Telepsychiatry is a dynamic and rapidly expanding branch of telehealth services that leverages technology to deliver mental health care remotely. By connecting patients and providers—including healthcare professionals authorized to deliver telepsychiatry—through secure video conferencing and digital communication tools, telepsychiatry makes it possible to access psychiatric evaluations, therapy, and consultation services from virtually anywhere. This approach is especially valuable for individuals in rural or underserved communities, where access to in-person mental health care may be limited. As telepsychiatry becomes more prevalent, it is essential for providers to navigate a complex landscape of state laws, state licensing, and regulations to ensure that health care and medical care services are delivered safely, ethically, and in compliance with all legal requirements. Physician licensure regulations, which are controlled by each state, remain the main barrier to broader interstate telehealth access. The growth of telepsychiatry reflects a broader shift in health care, prioritizing convenience, accessibility, and patient-centered care through innovative telehealth technologies.

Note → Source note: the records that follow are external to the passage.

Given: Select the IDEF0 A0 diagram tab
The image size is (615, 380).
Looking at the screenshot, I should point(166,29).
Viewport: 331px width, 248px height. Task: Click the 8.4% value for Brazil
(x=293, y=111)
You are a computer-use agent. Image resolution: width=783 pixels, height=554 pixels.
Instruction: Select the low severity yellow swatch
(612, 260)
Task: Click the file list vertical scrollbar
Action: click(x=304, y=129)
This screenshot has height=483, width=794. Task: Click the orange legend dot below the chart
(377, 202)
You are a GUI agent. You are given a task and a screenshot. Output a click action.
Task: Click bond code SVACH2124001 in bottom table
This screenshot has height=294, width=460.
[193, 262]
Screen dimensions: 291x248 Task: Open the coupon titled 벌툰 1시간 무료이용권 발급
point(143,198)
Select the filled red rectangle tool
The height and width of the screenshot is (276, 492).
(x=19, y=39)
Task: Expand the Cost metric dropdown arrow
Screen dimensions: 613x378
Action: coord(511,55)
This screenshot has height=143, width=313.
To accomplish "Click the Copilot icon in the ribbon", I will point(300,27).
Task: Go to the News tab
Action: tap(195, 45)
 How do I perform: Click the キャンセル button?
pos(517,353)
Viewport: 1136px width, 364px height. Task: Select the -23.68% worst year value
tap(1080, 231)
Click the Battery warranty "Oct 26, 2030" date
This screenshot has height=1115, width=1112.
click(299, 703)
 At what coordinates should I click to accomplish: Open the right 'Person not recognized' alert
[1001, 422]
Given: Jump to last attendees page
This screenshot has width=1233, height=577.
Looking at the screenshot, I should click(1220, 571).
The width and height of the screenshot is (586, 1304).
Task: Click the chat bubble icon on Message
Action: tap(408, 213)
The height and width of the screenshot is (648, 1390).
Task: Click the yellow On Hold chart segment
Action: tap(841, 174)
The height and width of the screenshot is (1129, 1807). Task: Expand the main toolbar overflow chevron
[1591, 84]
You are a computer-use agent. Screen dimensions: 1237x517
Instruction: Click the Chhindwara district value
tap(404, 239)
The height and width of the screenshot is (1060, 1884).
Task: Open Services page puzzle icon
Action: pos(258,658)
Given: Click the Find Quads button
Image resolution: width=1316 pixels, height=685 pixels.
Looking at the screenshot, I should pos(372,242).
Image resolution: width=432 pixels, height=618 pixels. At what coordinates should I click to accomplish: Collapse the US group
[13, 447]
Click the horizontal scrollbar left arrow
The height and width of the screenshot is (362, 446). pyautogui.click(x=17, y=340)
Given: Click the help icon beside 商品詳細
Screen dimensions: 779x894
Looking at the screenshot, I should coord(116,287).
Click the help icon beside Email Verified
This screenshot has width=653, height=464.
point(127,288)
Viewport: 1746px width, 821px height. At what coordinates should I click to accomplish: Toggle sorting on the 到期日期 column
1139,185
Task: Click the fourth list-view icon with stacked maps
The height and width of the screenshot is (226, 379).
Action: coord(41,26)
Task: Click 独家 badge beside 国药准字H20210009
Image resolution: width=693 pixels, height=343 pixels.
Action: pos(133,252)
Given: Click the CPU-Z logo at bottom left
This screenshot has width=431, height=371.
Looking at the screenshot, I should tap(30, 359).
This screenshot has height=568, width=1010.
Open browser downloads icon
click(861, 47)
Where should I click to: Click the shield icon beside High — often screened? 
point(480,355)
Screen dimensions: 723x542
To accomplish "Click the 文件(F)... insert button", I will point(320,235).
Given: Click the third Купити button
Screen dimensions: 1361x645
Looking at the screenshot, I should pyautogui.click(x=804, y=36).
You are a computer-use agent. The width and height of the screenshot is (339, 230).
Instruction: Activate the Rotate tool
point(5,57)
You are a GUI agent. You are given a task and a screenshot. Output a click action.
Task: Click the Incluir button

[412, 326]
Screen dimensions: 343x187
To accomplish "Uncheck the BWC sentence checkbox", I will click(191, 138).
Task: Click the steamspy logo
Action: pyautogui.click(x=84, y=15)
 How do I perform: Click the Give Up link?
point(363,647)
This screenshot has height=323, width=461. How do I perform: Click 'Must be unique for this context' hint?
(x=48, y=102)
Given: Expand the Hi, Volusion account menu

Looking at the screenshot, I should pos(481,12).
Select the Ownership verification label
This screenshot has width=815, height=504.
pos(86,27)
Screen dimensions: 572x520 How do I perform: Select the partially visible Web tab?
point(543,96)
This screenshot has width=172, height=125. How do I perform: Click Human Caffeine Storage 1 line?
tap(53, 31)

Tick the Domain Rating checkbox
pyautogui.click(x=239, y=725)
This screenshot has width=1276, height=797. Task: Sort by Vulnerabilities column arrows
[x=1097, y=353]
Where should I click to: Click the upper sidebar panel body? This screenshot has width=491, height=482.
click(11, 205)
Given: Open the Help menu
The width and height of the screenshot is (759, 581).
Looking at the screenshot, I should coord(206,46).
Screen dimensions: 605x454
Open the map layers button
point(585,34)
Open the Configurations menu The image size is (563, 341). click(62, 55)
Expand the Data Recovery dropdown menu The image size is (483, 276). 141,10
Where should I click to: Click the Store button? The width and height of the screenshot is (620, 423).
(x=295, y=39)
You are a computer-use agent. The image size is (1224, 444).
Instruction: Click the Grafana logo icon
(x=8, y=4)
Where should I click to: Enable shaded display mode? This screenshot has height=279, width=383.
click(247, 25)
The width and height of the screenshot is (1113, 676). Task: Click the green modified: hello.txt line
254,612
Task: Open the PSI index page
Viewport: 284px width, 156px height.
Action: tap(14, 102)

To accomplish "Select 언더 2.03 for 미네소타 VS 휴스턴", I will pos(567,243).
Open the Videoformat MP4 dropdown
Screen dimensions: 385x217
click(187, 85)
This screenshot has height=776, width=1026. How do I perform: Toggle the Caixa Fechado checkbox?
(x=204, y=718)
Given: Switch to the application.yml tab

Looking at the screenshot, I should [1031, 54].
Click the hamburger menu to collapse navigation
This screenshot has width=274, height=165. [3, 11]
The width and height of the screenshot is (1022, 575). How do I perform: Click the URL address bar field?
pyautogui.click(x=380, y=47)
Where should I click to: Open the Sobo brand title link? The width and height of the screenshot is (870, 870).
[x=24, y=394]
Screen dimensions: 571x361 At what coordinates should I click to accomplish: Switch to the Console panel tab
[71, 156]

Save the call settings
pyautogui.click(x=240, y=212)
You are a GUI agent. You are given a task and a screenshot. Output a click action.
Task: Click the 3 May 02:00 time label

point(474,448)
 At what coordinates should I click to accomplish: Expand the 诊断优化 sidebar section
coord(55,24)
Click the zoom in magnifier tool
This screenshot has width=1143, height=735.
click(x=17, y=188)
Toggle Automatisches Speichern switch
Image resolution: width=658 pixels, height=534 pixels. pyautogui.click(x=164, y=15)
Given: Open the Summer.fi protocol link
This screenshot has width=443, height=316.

Understanding State-by-State Licensure Challenges

Before interstate licensing compacts, healthcare professionals in the U.S. faced significant barriers to practicing across state lines. Each state required a separate professional license, and providers handling controlled substances needed individual Drug Enforcement Administration (DEA) registrations. However, some states allow exceptions for an out of state physician to practice under the following circumstances, such as on an irregular or infrequent basis or when providing episodic consultation services, provided the physician is in good standing with their home licensing board or medical licensure commission. In many cases, the relevant certification board also determines eligibility for such exceptions. Out-of-state practice still requires a valid license issued by the appropriate state authority.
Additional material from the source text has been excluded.